This blog details how to handle large amount of event triggered data for live time backend analysis with AWS Kinesis, AWS Lambda and Google BigQuery.
Contents
Background
We have a user facing app which triggers a large amount of events every second, including searching with tags, browsing certain pages, locating on maps, etc. All of these data are stored in Google’s BigQuery.
In the old app, the data was inserted into BigQuery by making API calls directly from the app backend to BigQuery.

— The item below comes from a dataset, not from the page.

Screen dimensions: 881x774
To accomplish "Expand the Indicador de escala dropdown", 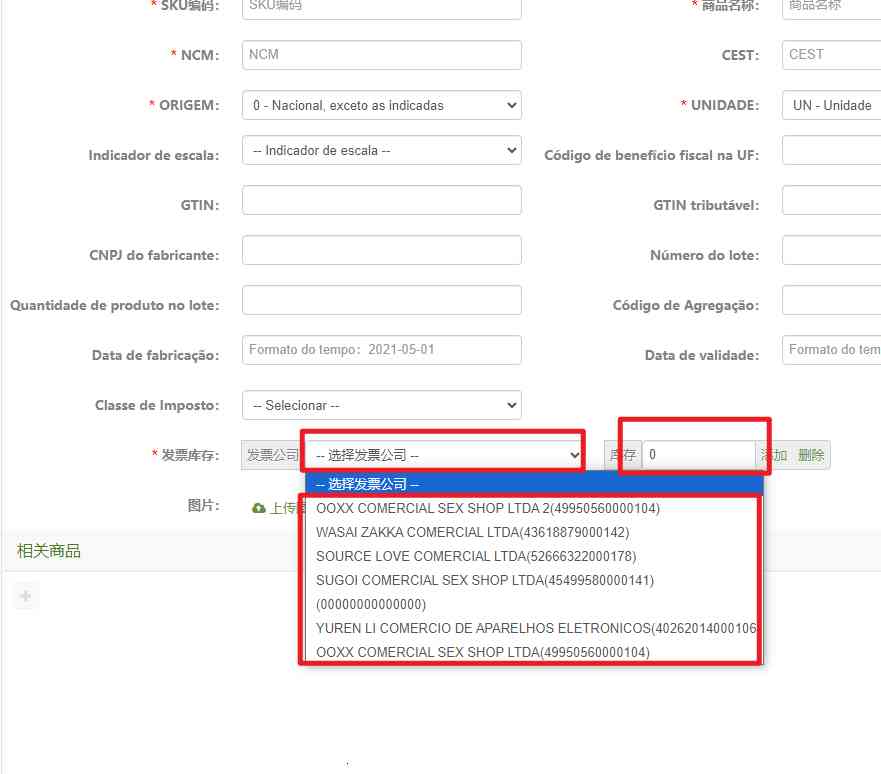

Although it works, it has the bottleneck created by hitting BigQuery’s rate and size limits as we scale up, as well as causing possible data loss in the absence of retry logic.

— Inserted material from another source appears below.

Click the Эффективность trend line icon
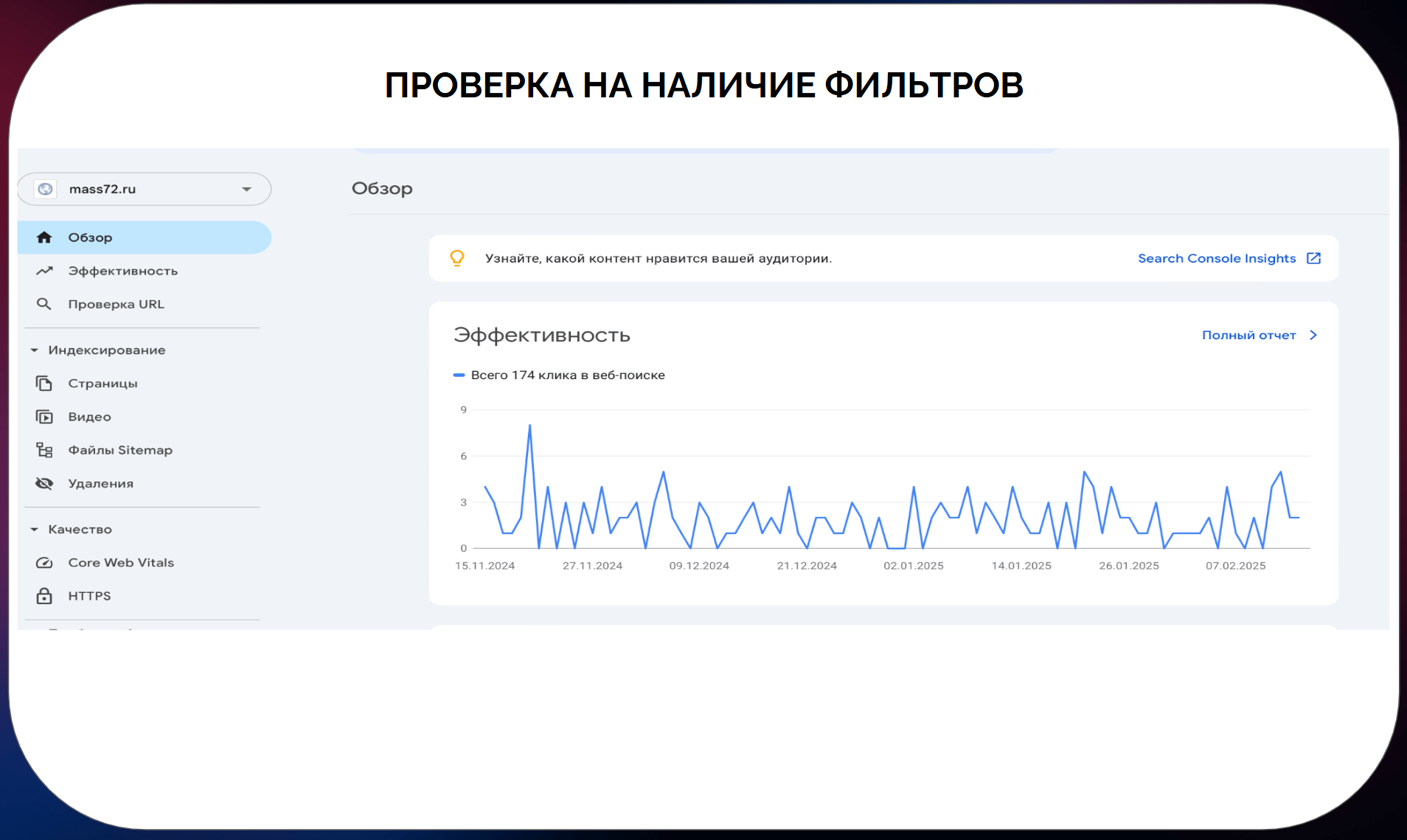 coord(44,271)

So a better solution is needed to handle the scaling and avoid possible data loss.
Design
Amazon Kinesis Data Streams (KDS) is a massively scalable and durable real-time data streaming service.

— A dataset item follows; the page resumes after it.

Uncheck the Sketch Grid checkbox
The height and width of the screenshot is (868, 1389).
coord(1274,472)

Kinesis is a reliable tool for large scale data streaming with competitive pricing comparing to other message queue services. As Kinesis came into the picture, on the consumer side, AWS lambda seems like a natural choice for its easy integration with Kinesis.
One thing to be noted of the Kinesis + Lambda pipeline is error handling. While it’s good to have auto-retry provided by this combination, when it comes to corrupted records the whole pipeline will be stuck by this chunk of data contains the “bad record”. The retry will keep going on until the record is expired (by default 24 hours) and removed from the Kinesis stream.
In order to solve the above issue, an SQS is added here as a DLQ for the corrupted records. The total retry times and option to split failed batch are also configurable in the source mapping configuration for the lambda function.
Hands-on
Setup Kinesis
Kinesis is fairly easy to set up as it doesn’t require much configuration aside from the number of shards.
Streams are
- Made up of Shards
- Each Shard ingests data up to 1MB/sec
- Each Shard emits data up to 2MB/sec
Number of shards needed for a stream can be computed by the formula provided by AWS-
number of shards = max(incoming_write_bandwidth_in_KB/1000, outgoing_read_bandwidth_in_KB / 2000)
After deciding the name of your stream and number of shards needed, we can create the data stream either in the console or through AWS CLI —
aws kinesis create-stream -stream-name <name> -shard-count <number_of_shards> -region <AWS_Region>
Create Lambda Consumer
After setup the pipe, now it’s time to create the consumer. Event though node.js is the most recommended language to use when it comes to Lambda, Java as my main coding language is what I’m most confident in so I decided to stick to it (as there are already LOTS of uncertainties and learnings during the whole infrastructure setup).
The simple handler function looks like this-
public class ProcessKinesisRecords implements RequestHandler<KinesisEvent, String> {
private static final BigQueryService bigQueryService = new BigQueryService();
private static final Gson gson = new GsonBuilder().setPrettyPrinting().create();
private static final ObjectMapper mapper = new ObjectMapper();
@Override
public String handleRequest(KinesisEvent event, Context context) {
LambdaLogger logger = context.getLogger();
// log execution details
logger.log(“ENVIRONMENT VARIABLES: “ + gson.toJson(System.getenv()));
logger.log(“CONTEXT: “ + gson.toJson(context));
// process event
logger.log(“EVENT: “ + gson.toJson(event));
Map<String, Map<String, Object>> rows = new HashMap<>();
for (KinesisEventRecord rec : event.getRecords()) {
// extract data
KinesisEvent.Record record = rec.getKinesis();
String id = rec.getKinesis().getPartitionKey() +
rec.getKinesis().getSequenceNumber